■ WHAT YOU SHOULD DO: In the records below, the line that contains "Where should I click to: Click" marks the start. Copy it and each line after it through the end, exactly, without pictures.

■ INFORMATION GIVEN:
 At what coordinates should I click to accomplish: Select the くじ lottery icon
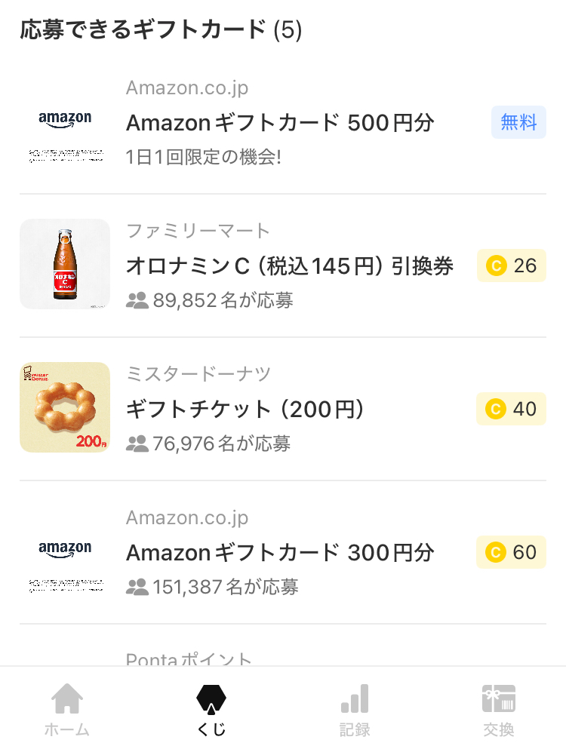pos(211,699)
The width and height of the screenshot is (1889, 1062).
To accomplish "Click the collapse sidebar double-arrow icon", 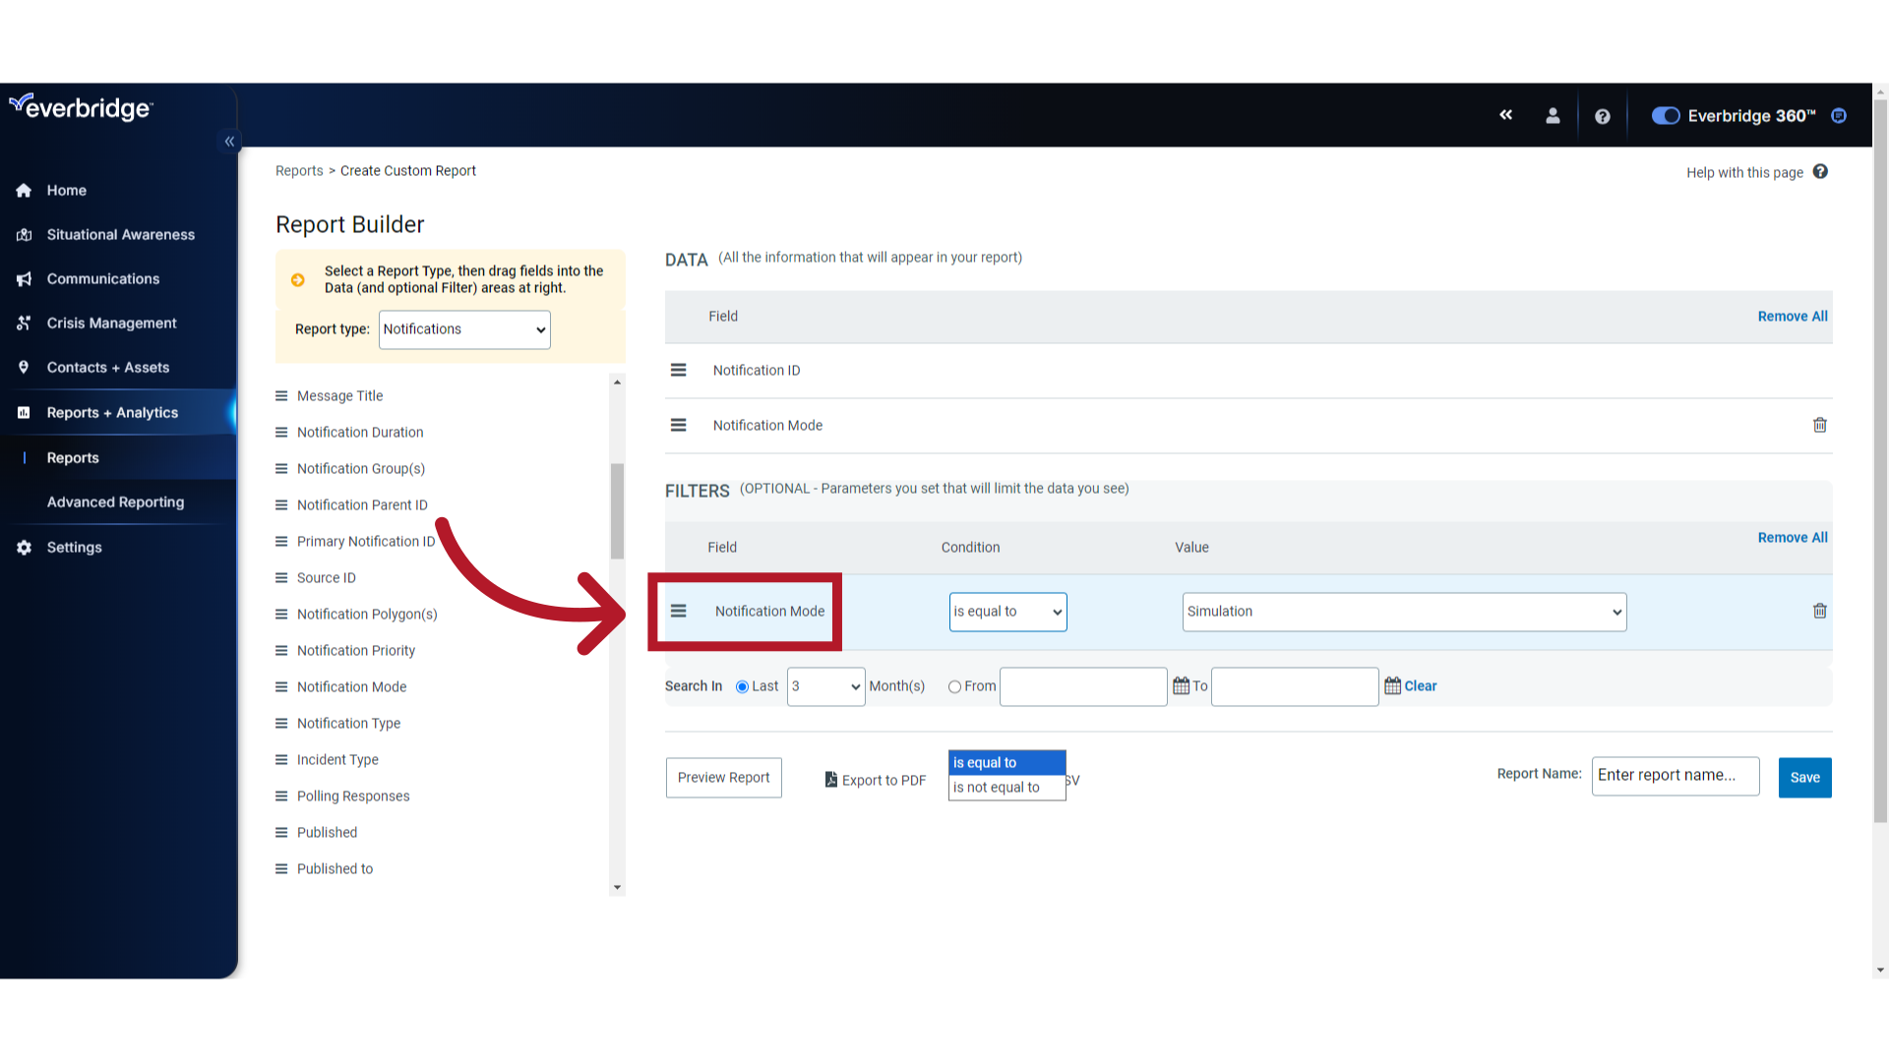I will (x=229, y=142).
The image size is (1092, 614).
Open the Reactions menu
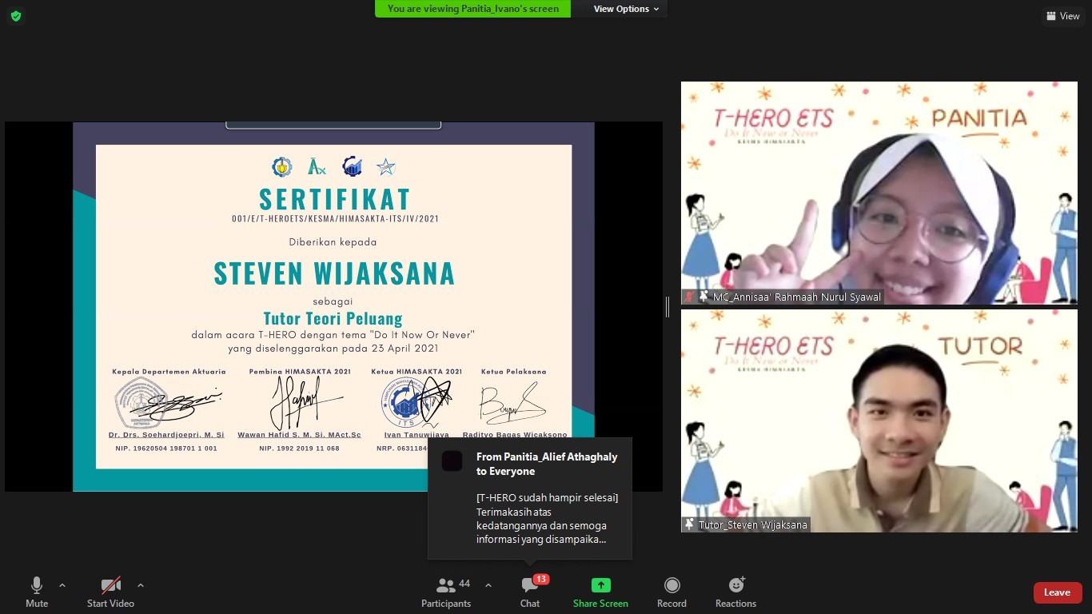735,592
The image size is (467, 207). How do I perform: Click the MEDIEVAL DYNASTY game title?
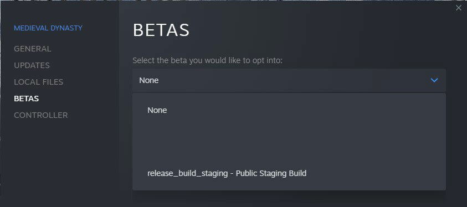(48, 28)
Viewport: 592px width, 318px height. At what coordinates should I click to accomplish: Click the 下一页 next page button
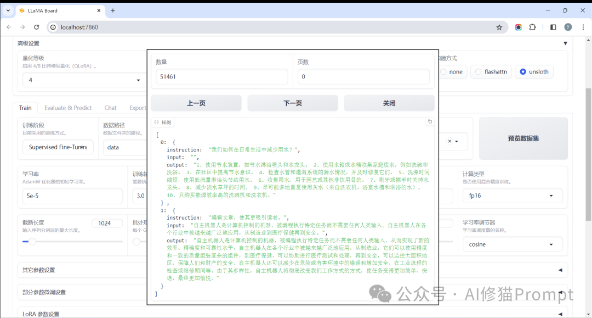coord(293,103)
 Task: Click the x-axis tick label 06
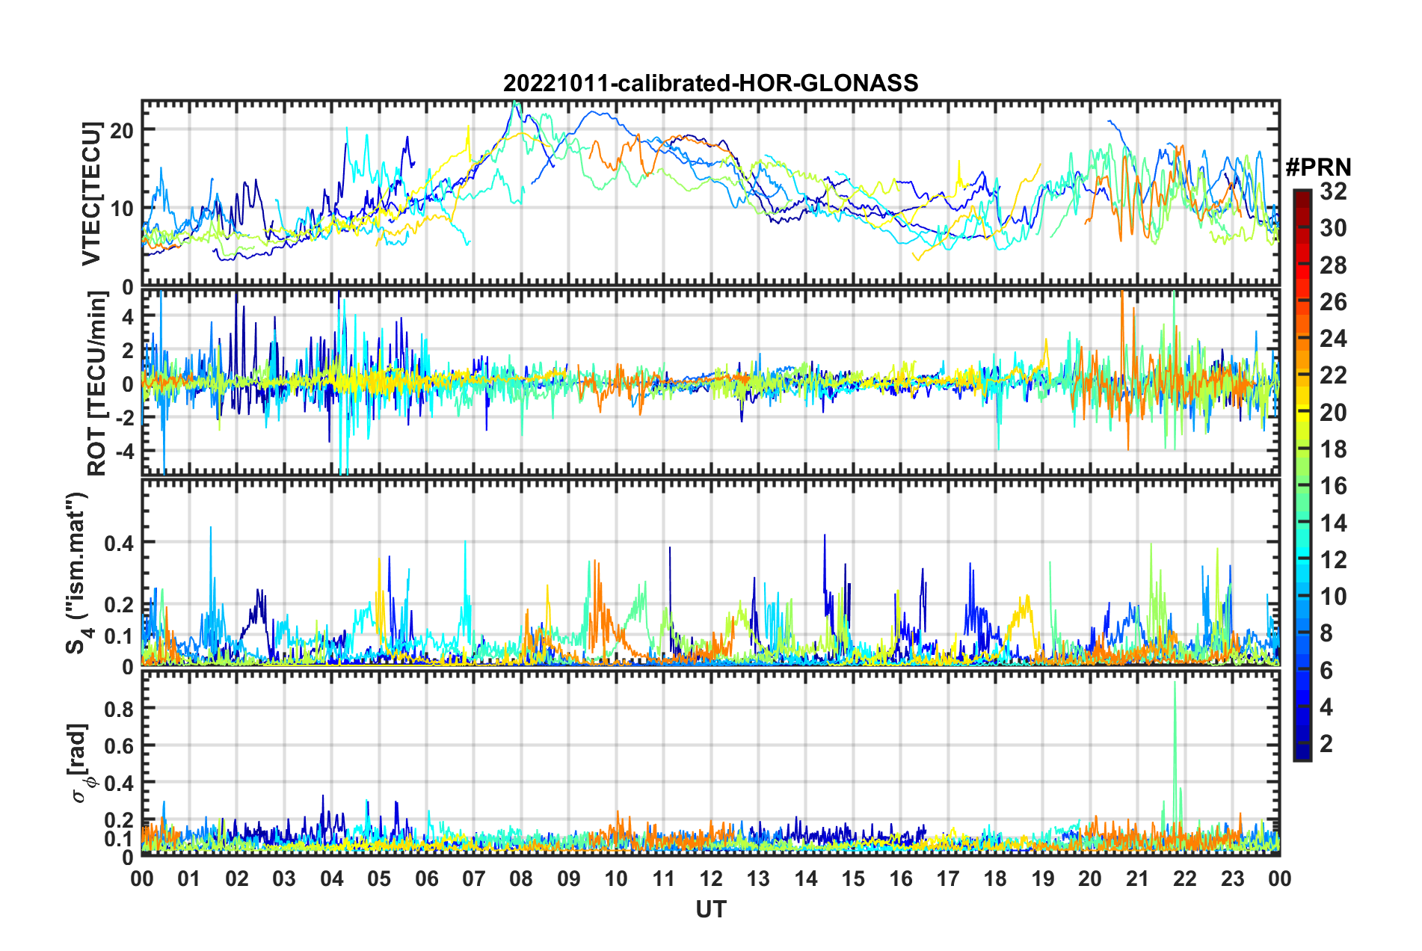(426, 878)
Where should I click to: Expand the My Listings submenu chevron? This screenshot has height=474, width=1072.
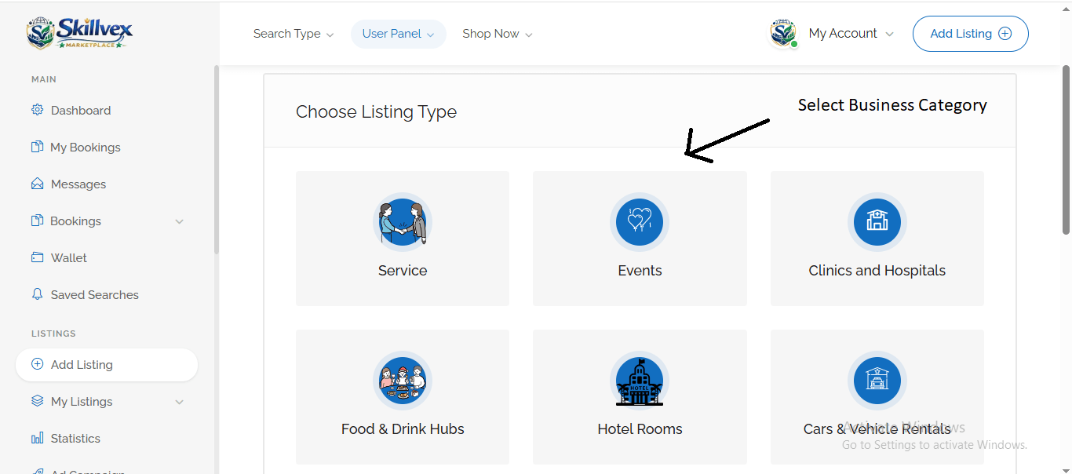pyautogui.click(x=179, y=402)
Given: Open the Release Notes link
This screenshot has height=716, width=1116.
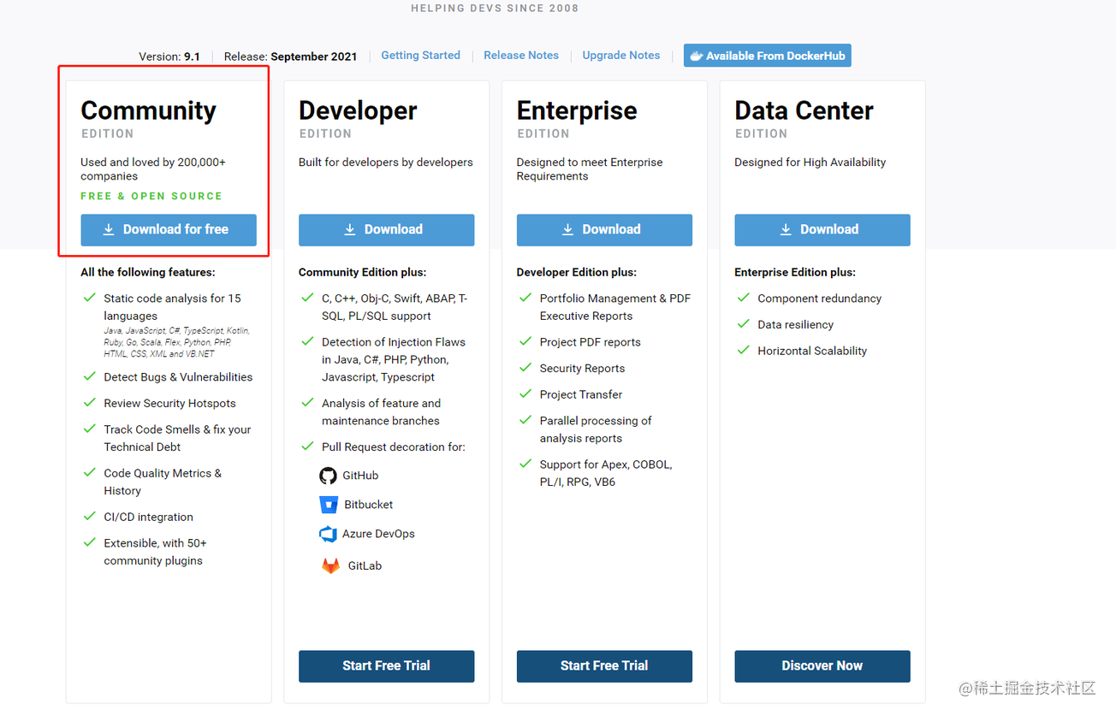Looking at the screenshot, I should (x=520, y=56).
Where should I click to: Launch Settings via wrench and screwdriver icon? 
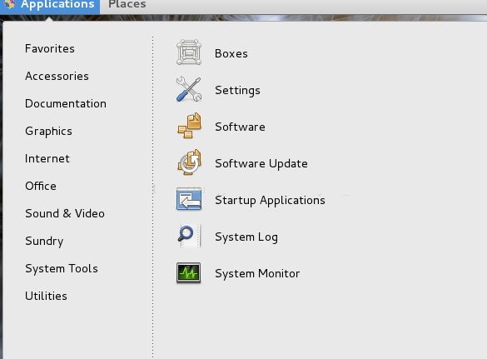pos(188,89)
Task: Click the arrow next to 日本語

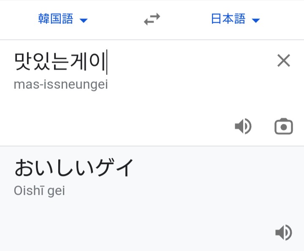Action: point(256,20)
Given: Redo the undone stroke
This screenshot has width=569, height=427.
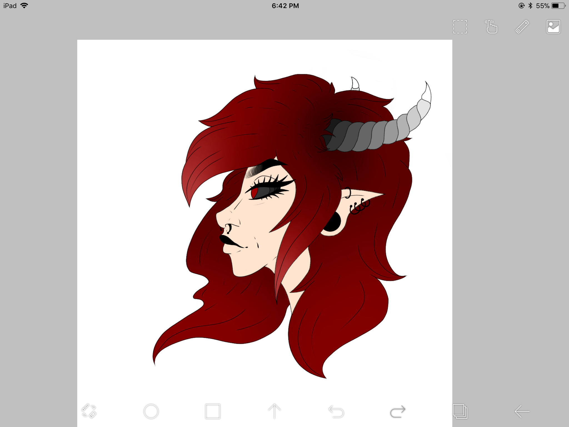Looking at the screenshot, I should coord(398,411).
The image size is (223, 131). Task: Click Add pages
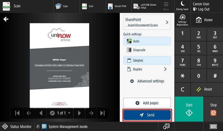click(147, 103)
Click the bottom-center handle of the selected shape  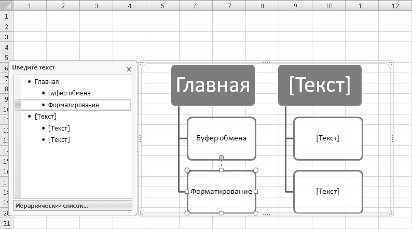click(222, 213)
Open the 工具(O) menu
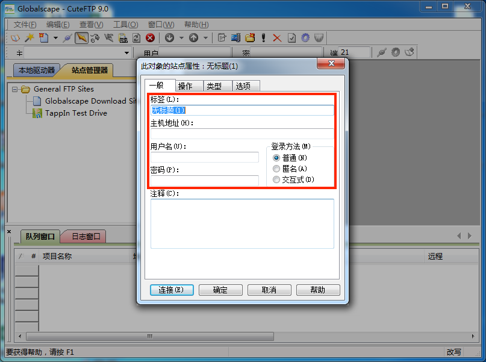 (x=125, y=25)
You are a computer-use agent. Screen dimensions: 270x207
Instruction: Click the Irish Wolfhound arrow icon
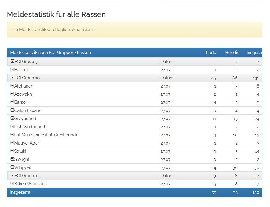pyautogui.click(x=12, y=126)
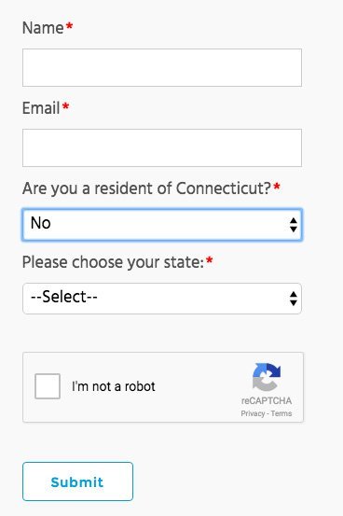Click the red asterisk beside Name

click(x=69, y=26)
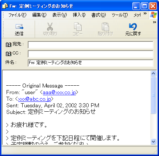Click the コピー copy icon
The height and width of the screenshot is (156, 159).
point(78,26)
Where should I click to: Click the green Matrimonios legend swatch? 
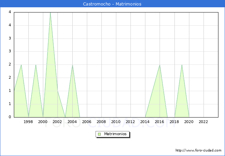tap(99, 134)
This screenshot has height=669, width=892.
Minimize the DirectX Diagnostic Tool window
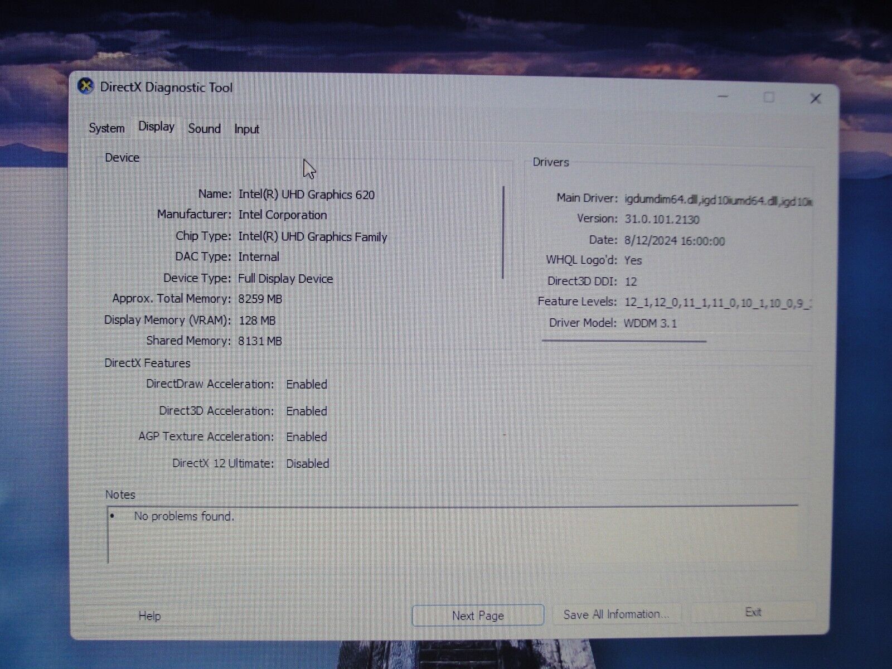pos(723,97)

■ ANSWER FOR THE TASK:
Where should I click to: Click the green Matrimonios legend swatch? 
tap(99, 134)
This screenshot has height=669, width=892.
Minimize the DirectX Diagnostic Tool window
pos(723,97)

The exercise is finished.